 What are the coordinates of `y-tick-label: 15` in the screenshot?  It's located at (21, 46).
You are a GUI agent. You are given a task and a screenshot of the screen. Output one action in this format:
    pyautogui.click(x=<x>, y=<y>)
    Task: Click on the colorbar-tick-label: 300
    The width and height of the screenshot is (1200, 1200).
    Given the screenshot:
· · · ·
§ **ACTIVITY**:
Rewrite the listing above with every occurrence of "screenshot" changed to "screen capture", keeping everything else the same.

§ **WRITTEN SOLUTION**:
 What are the coordinates of `y-tick-label: 15` in the screen capture?  It's located at (21, 46).
You are a GUI agent. You are given a task and a screen capture of the screen. Output one action in this format:
    pyautogui.click(x=<x>, y=<y>)
    Task: Click on the colorbar-tick-label: 300
    The width and height of the screen capture is (1200, 1200).
    Given the screen capture:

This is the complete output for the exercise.